Cette figure est-elle étonnante ? À l’instar de plusieurs
peuples africains, les Baule considèrent que
les jumeaux sont chargés d’une valeur bénéfique [3].
Naturellement, les deux visages ne sont pas identiques.
Si les deux faces, par la construction et la
répartition des plans, restent isomorphes, et si les
marques ngole au coin des yeux et à la racine du
nez sont similaires, on distingue les deux visages
par le choix des scarifications, les coiffures à
coques, l’une trilobée, l’autre pas.

Les couleurs surtout, l’une noire, l’autre rouge (bien
que cette teinte, sur celui de gauche, n’apparaissent
que grâce aux craquelures de l’enduit sombre appliqué
a posteriori). Deux couleurs qui distinguent,
pour les Baule, le masculin du féminin. Image de la
naissance simultanée à la lumière, le masque double
exprime l’unité d’une dualité équilibrée, la force
d’une duplication bienfaisante.

Note de l’éditeur :
Ce masque a été acquis de Roger Bédiat, un marchand de bois
antillais fixé en Côte d’Ivoire, par Henri Kamer, en 1955. Il l’exposa
à Besançon en 1958 et refusa les nombreuses offres qu’il reçut.
Ce n’est qu’en 1978 que, connaissant des problèmes d’ordre
financier, il accepta de le vendre enfin et qu’il entra dans la collection
genevoise.

[1Voir Boyer 1993a.

[2Lorsque j’habitais Tounzuébo, près de Béoumi, entre 1974 et
1976, j’avais demandé à un sculpteur d’en exécuter une pour
moi, sur le modèle du masque (de l’ex-collection Bédiat), que je
trouvais admirable, reproduit dans Laude 1966, p. 219. Ce que
le sculpteur exécuta en huit jours, même si la pièce qu’il fit
pour moi est loin d’être un chef-d’oeuvre. Elle est reléguée au
fond d’un grenier (voir Butor et al. 2005, p. 26-32).

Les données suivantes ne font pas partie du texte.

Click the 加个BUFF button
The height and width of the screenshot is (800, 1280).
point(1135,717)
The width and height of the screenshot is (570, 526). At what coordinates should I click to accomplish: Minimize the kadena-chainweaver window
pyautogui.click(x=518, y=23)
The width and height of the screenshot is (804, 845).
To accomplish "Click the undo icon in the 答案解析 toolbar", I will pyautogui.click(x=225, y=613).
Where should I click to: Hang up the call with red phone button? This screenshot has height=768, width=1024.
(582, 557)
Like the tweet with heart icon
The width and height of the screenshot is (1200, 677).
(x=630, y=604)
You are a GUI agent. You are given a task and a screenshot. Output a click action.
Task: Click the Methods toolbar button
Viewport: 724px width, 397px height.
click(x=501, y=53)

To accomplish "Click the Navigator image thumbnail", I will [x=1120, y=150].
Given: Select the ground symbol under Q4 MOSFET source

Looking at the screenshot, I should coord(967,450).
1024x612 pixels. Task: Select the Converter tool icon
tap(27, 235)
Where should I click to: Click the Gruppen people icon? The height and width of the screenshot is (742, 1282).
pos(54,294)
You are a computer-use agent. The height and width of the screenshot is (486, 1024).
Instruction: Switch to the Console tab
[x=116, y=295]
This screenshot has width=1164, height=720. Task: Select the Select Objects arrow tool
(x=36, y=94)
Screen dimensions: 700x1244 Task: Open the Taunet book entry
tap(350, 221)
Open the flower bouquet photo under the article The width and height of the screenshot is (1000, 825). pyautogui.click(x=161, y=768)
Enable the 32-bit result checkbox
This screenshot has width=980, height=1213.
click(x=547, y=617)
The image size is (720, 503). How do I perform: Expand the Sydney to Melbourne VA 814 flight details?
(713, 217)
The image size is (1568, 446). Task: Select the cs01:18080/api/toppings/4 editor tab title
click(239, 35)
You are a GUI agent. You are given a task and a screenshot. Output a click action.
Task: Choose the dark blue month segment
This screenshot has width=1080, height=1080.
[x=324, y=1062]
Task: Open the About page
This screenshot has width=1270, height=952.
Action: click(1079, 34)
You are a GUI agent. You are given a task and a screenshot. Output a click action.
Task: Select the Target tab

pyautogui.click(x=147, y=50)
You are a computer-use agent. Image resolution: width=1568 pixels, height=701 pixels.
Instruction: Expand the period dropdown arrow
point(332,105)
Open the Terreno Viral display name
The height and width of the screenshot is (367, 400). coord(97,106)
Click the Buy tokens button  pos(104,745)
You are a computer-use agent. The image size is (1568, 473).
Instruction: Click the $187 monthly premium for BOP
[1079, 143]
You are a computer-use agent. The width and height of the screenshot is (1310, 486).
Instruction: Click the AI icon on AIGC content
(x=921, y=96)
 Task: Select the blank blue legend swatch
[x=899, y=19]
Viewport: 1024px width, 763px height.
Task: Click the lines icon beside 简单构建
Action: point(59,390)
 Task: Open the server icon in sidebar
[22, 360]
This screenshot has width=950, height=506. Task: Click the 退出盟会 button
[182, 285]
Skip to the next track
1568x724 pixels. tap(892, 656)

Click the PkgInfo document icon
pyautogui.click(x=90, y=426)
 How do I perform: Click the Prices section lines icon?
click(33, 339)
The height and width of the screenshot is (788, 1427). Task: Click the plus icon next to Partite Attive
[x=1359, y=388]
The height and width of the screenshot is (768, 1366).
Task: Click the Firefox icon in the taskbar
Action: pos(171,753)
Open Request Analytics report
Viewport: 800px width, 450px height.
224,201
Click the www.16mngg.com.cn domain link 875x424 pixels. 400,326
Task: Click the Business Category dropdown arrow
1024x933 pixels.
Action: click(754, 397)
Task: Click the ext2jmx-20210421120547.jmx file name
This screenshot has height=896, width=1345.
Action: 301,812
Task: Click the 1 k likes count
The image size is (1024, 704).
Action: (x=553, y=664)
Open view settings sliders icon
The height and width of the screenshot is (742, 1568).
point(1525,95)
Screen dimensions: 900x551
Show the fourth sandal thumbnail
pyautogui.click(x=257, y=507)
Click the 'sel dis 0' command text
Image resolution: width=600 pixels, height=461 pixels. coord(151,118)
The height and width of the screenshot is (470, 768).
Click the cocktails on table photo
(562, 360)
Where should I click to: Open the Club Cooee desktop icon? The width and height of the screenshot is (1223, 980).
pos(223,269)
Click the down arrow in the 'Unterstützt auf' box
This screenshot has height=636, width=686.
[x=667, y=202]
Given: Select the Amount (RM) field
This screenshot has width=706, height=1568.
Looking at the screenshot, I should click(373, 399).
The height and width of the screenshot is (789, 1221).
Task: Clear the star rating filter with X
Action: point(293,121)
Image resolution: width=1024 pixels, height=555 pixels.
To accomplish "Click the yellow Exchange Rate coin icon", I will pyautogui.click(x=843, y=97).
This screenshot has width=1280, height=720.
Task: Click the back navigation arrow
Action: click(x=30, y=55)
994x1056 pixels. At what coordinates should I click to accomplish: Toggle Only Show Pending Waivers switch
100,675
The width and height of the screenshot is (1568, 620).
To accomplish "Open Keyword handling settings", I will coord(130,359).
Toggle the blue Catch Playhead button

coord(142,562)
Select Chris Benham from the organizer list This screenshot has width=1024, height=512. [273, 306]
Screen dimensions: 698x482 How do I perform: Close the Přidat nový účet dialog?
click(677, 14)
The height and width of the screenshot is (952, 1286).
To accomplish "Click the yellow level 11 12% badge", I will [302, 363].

Mais quel
éblouissement, des années plus tard, de retrouver ce même
masque, qui était photographié dans le livre de Jean Laude,
justement au musée Barbier-Mueller, l’oeuvre même qui est
reproduite ici. Et la toucher enfin !

[3Voir Alain-Michel Boyer, « Le double et la gémellité » et « Un
rêve d’androgynie ? », dans Boyer 2007a, p. 191-201.